The most important finding of this study is an inverse modulation of the dopamine system on structural and functional properties of the right dACC in healthy young adults, i.e., the GMV showed an inverted U-shaped modulation, whereas the rsFC showed a U-shaped modulation. As we aforementioned, the inverted U-shaped modulation of the dopamine signaling on GMV is well consistent with the inverted U-shaped model of the dependence of neuronal survival and growth on dopamine signaling (Küppers and Beyer 2001). We proposed a compensatory mechanism to explain for the inverse modulation of dopamine signaling on structural and functional properties of the brain in healthy young adults. Individuals with rs4680-GG/rs1076560-TT or rs4680-A-allele/rs1076560-GG genotype have optimal dopamine levels, which corresponds to normal GMV and rsFC of the right dACC. In these subjects, the normally developed structural and functional properties correspond to their normal behavioral performance. In contrast, individuals with rs4680-GG/rs1076560-GG or rs4680-A-allele/rs1076560-TT genotype have a dopamine signaling that is either too low or too high, which may impair neuronal integrity and survival (Santiago et al. 2000). This can explain for the decreased GMV in the right dACC in these subjects. However, the enhanced rsFC of the right dACC and normal behavioral performance in these subjects suggest a functional compensatory mechanism. That is, healthy young adults with abnormal dopamine signaling may maintain their normal behavioral performance via enhancing rsFC of the dACC in response to structural deficit of this region due to genetic variation. This inference is supported by our finding of a negative correlation between GMV and rsFC of the dACC in this population. Moreover, this hypothesis is also supported by our analysis of the additive effects that showed a trend towards an inverse modulation pattern and a negative correlation between the GMV and rsFC of the right IFG. The phenomenon of functional compensation for structural deficit due to genetic variation in healthy young subjects has also been observed in the KIBRA polymorphism that is related to Alzheimer’s disease. In healthy young subjects, KIBRA C-allele carriers have a smaller GMV and an increased functional connectivity in the cognitive-related brain regions than TT individuals (Wang et al. 2013).
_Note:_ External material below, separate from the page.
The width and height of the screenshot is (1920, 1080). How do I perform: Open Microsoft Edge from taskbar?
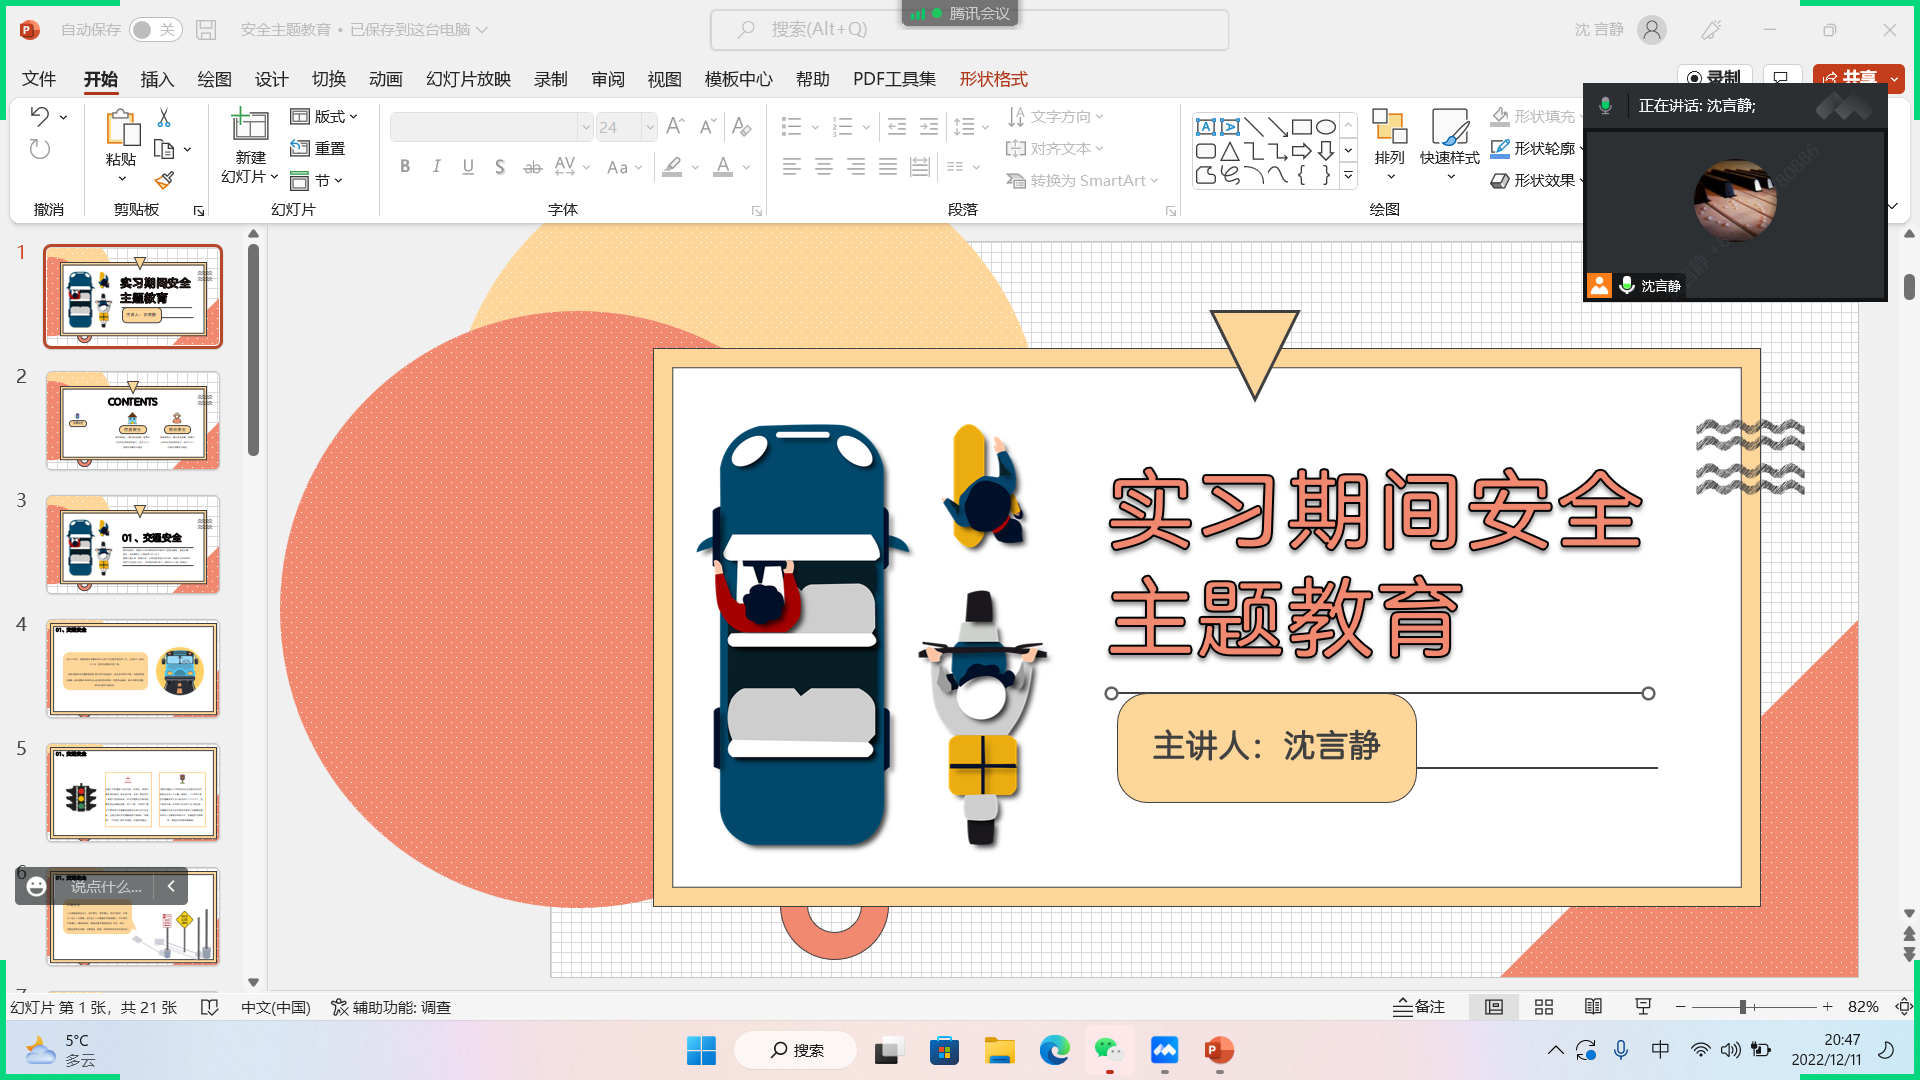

It should be noted that the COMT is specifically related to the prefrontal cortex dopamine modulation (Akil et al. 2003), whereas the DRD2 is much more important in the striatal dopamine modulation (Sambataro et al. 2013). The expression of COMT and DRD2 in the ACC is not fully understood and the reciprocal relationship between brain structure and function is rather complex. Future studies should be done to validate our interpretation. Furthermore, since the allele frequencies of both SNPs vary greatly across ethnic populations (DeMille et al. 2002; Mukherjee et al. 2010; Palmatier et al. 1999), our findings derived from Chinese Han population should be validated in other ethnic populations.

Conclusion

We investigated modulation patterns of the dopamine signaling on structural (GMV) and functional (rsFC) properties of the brain in healthy young adults and found inverse modulation patterns. The inverted U-shaped modulation of the dopamine signaling on structural property may be explained by the inverted U-shaped model of the dependence of neuronal survival and growth on dopamine signaling. However, the U-shaped modulation of the functional property may indicate a functional compensatory mechanism through which healthy young adults with structural deficits could maintain their normal behavioral performance. However, these findings should be confirmed in independent Chinese Han samples and in other ethnic populations, especially samples of European origin.